Vorhaus Advisors references blockchain technology as a way to benefit a marketplace for gamers. The study found that 40 percent of people surveyed were most interested in the peer-to-peer virtual goods trading using blockchain, and many would enjoy the privacy of blockchain technology. Blockchain technology would allow the creation of one-of-a-kind assets that gamers would completely own and be free to sell or trade in a digital marketplace.

vorhaus study virtual goods graph

Vorhaus Advisors CEO Mike Vorhaus said, "Our survey findings indicate we are just beginning to scratch the surface of how companies can monetize their games. It also shows that there is already consumer desire for blockchain-enabled features like virtual goods ownership, and the ability to earn income from playing games."

The downside to allowing gamers full ownership of digital assets is that it could potentially encourage gambling, and would need necessary regulation on in-game and consumer pricing. Major publisher Electronic Arts has been accused of encouraging gambling with loot boxes and microtransactions.

Sports simulations including FIFA and Madden feature game modes with tradable player cards, which can be purchased with real currency and sold on an in-game marketplace for virtual currency. The practice has even led to EA being hit with a massive fine in Europe over loot boxes.

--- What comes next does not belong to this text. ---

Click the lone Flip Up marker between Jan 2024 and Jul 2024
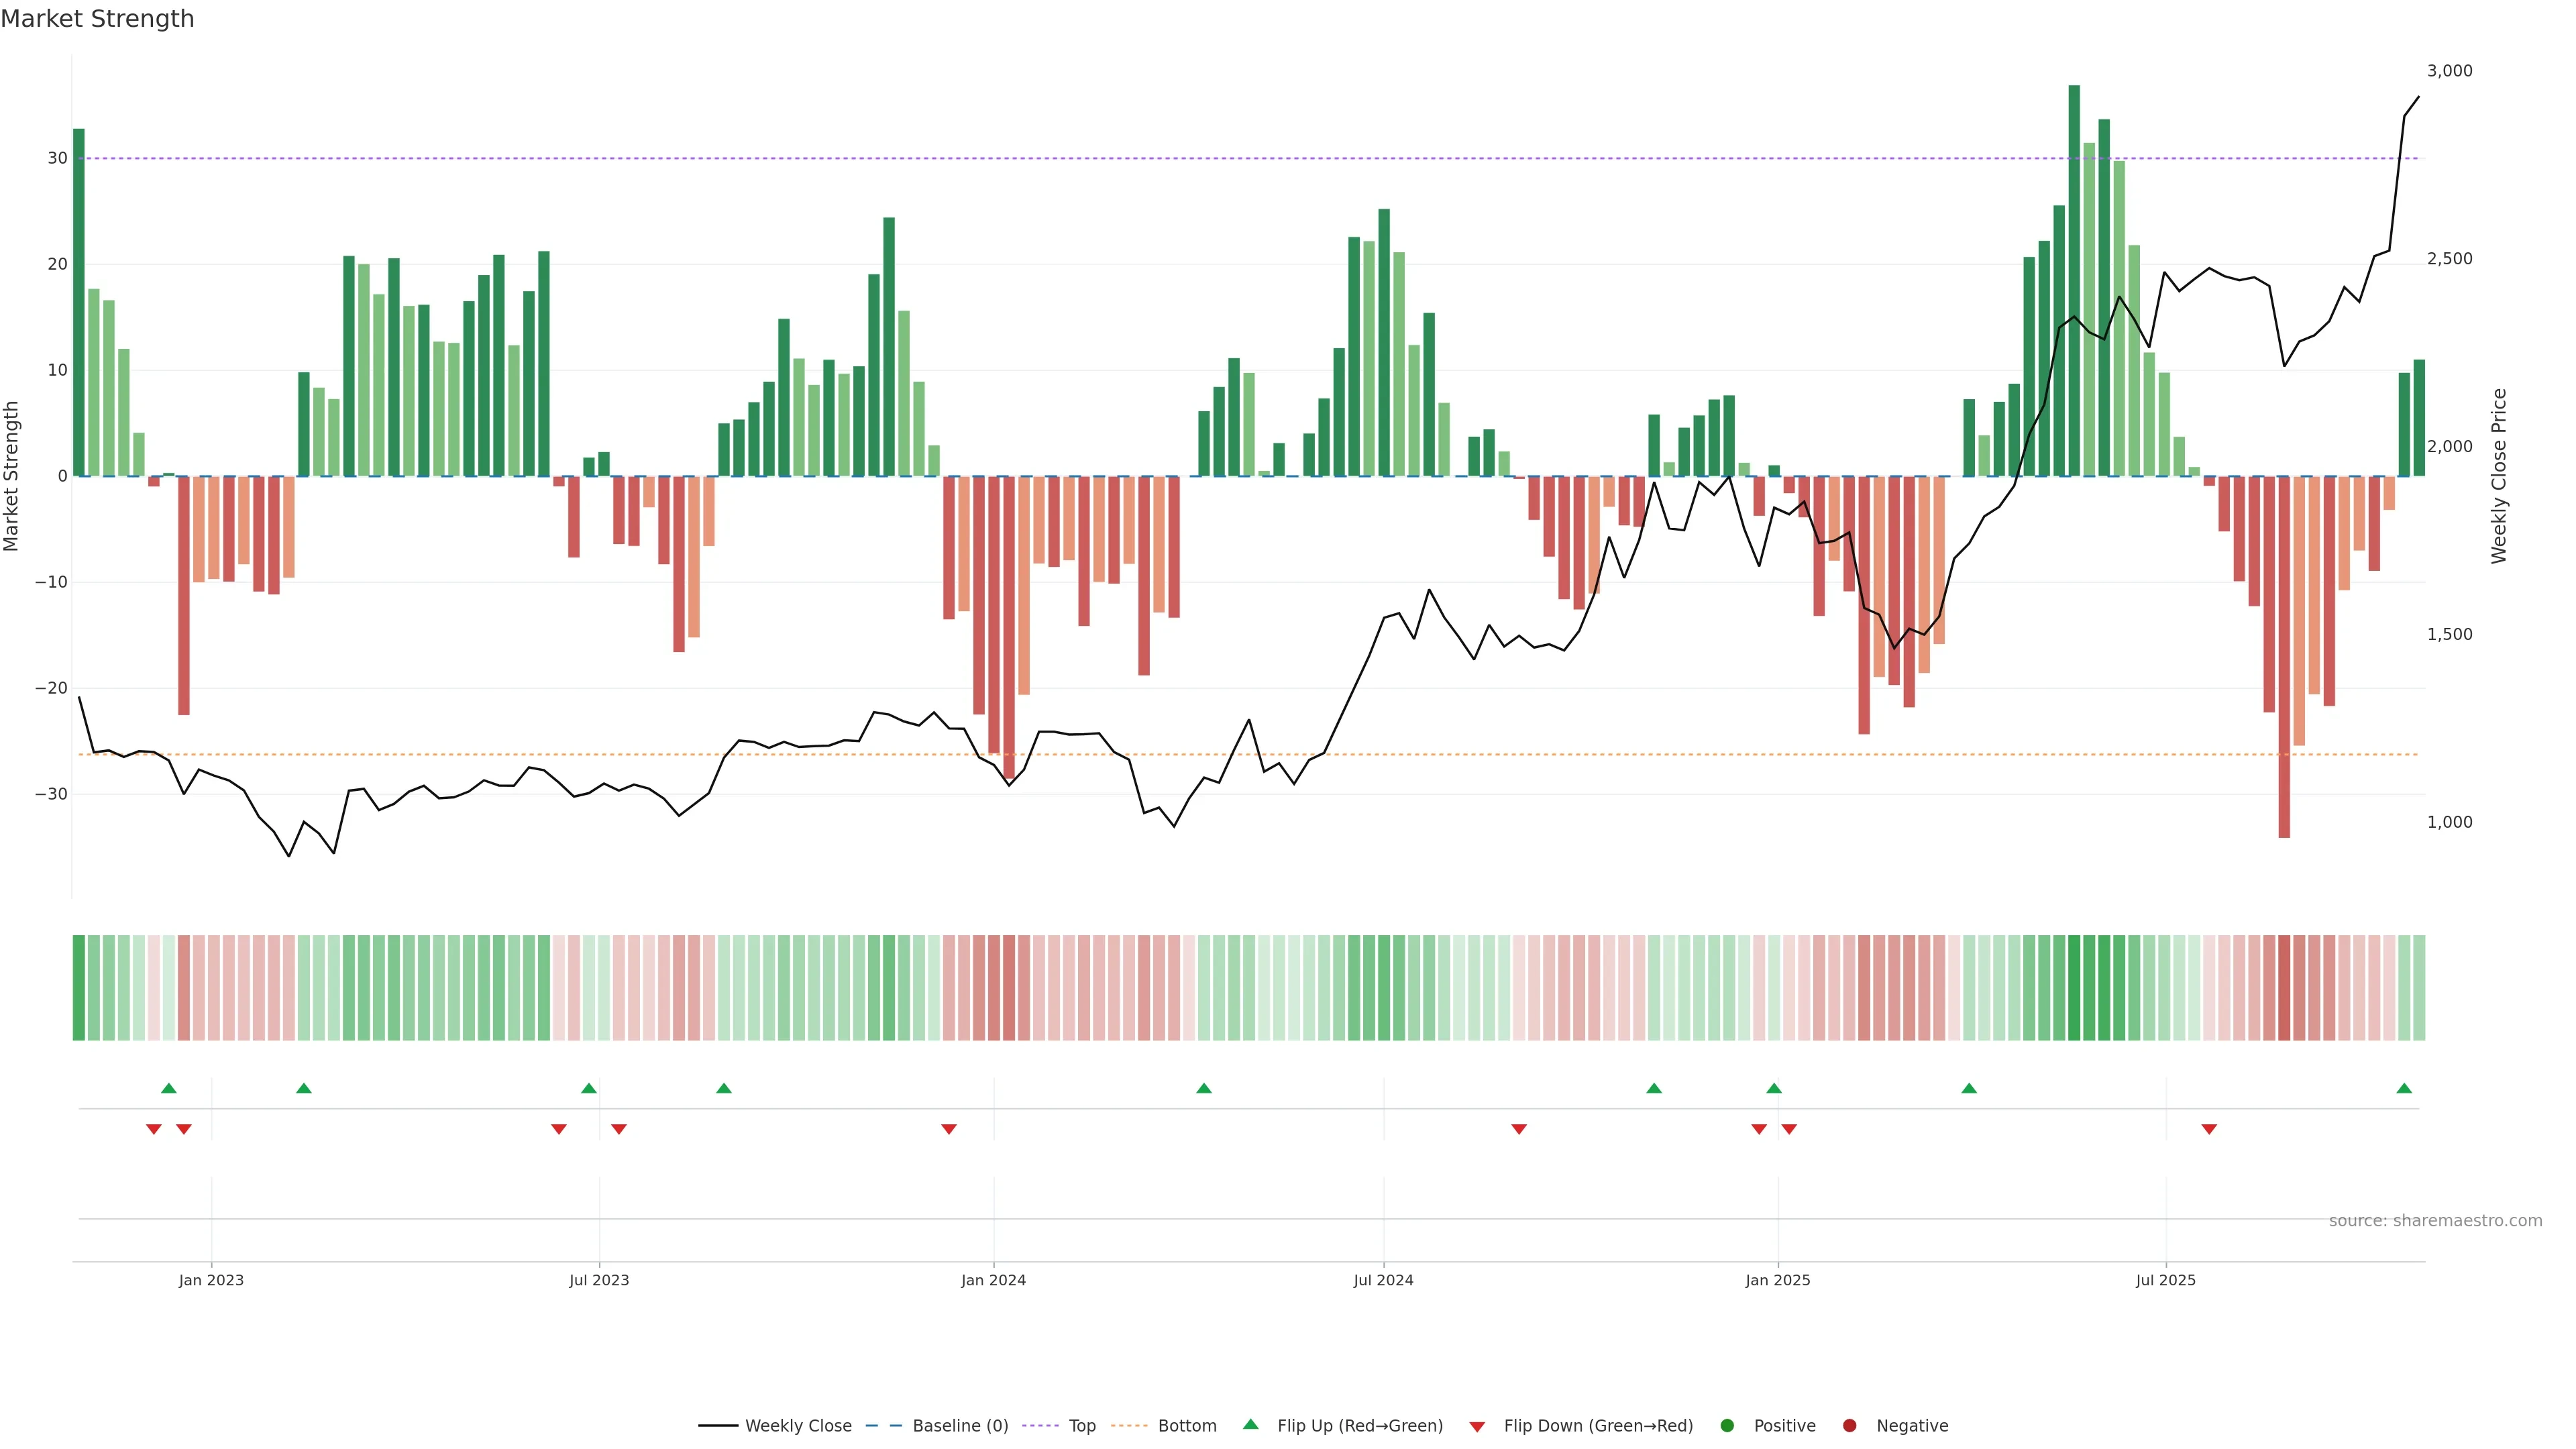The image size is (2576, 1449). click(1204, 1088)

A European survey of 1,500 parents with children 16 and under were asked about loot boxes and 74 percent responded that they believe loot boxes are a form of gambling. While the problem still rages on, parents are trying to find ways to prevent their children from getting involved with in-game purchases. The survey conducted by Vorhaus Advisors was taken by adults over 18 and focuses on gamers self-reported as having "ever played games on console, PC, smartphone, [or] web browser." However, based on the report, blockchain technology may help regulate fairness in the market and prevent children from being involved.